─── Source material

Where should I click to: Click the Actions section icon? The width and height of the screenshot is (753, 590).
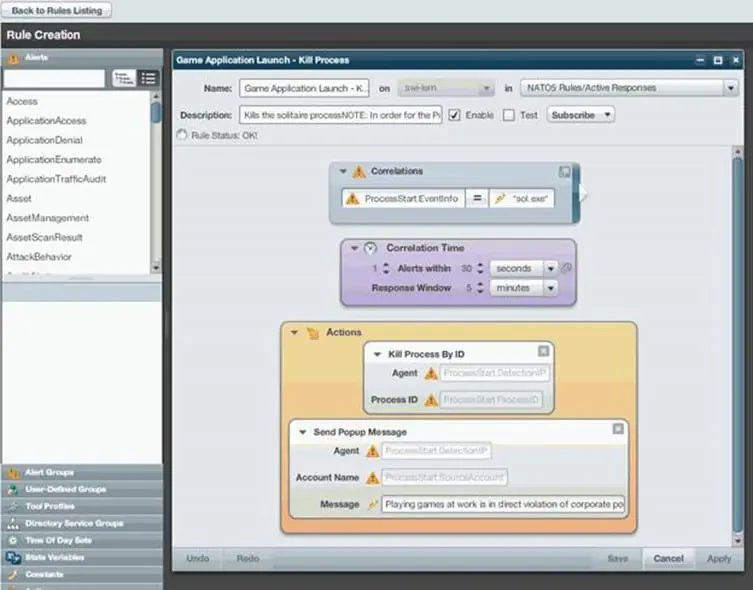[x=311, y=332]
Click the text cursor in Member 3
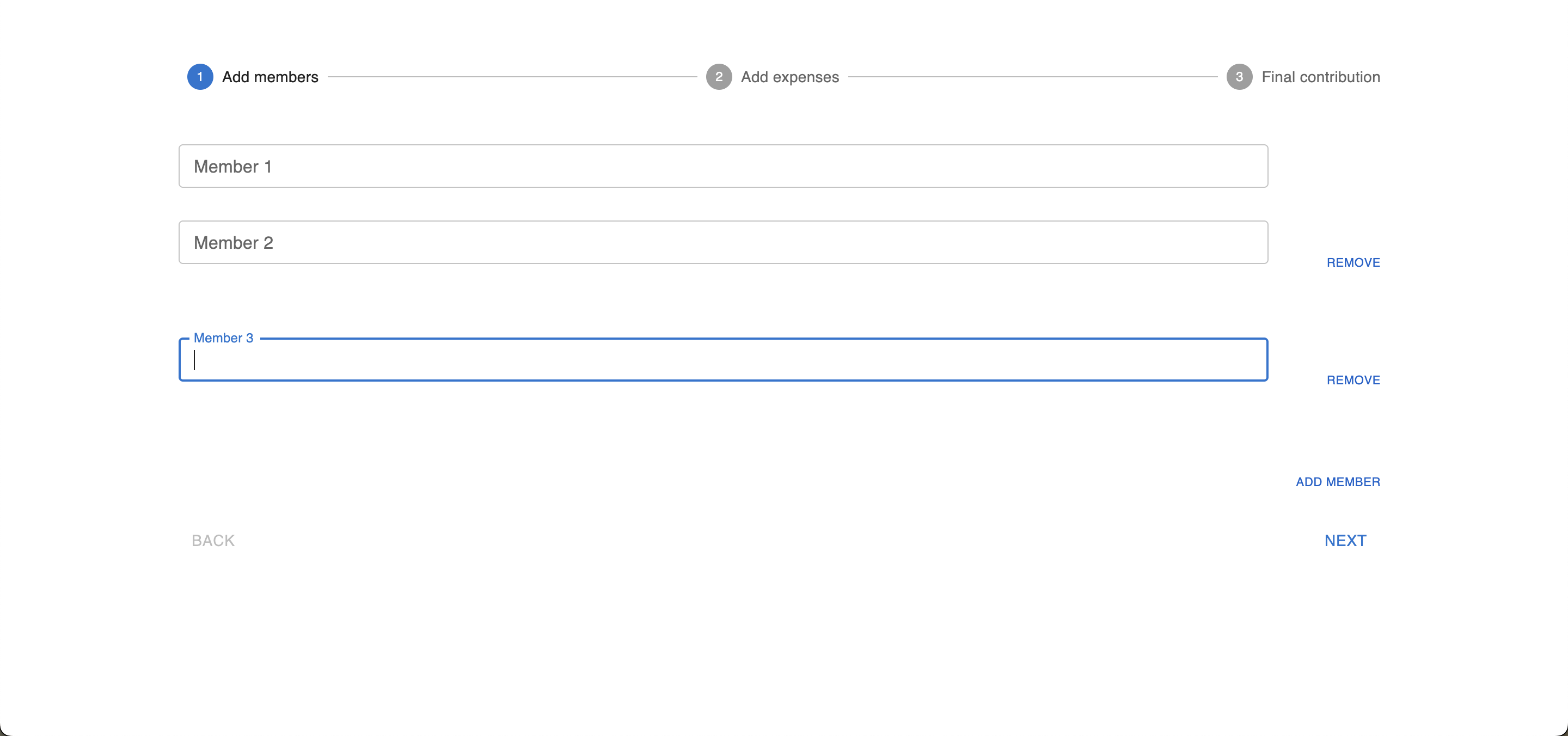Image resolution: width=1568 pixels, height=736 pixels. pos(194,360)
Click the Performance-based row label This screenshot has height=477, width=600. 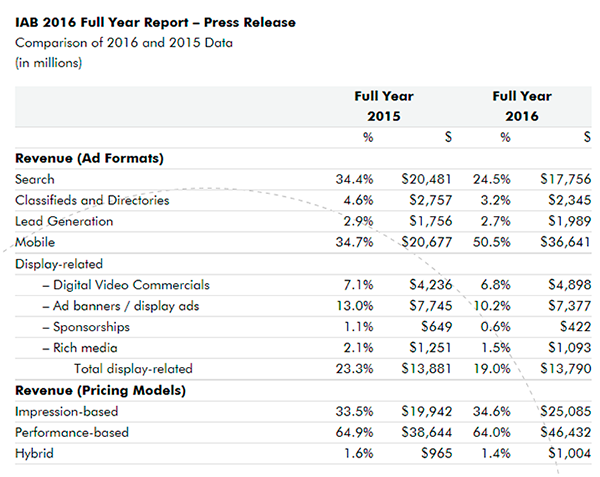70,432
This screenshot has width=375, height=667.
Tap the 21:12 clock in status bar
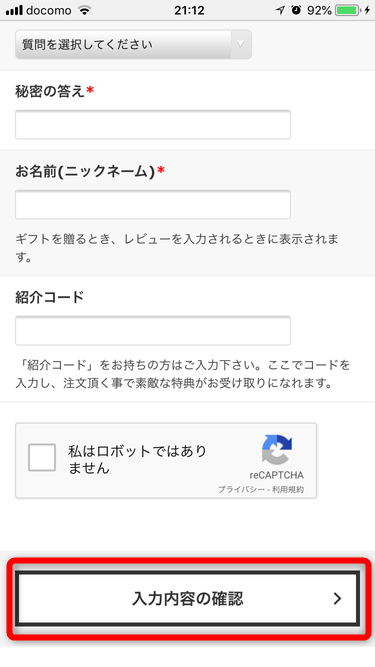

──────

What is needed » Return nothing except the lines from the line with "This screenshot has width=375, height=667." through the last line of the records above, copied exactly and without pictures.

Output for this exercise »
This screenshot has width=375, height=667.
Tap the 21:12 clock in status bar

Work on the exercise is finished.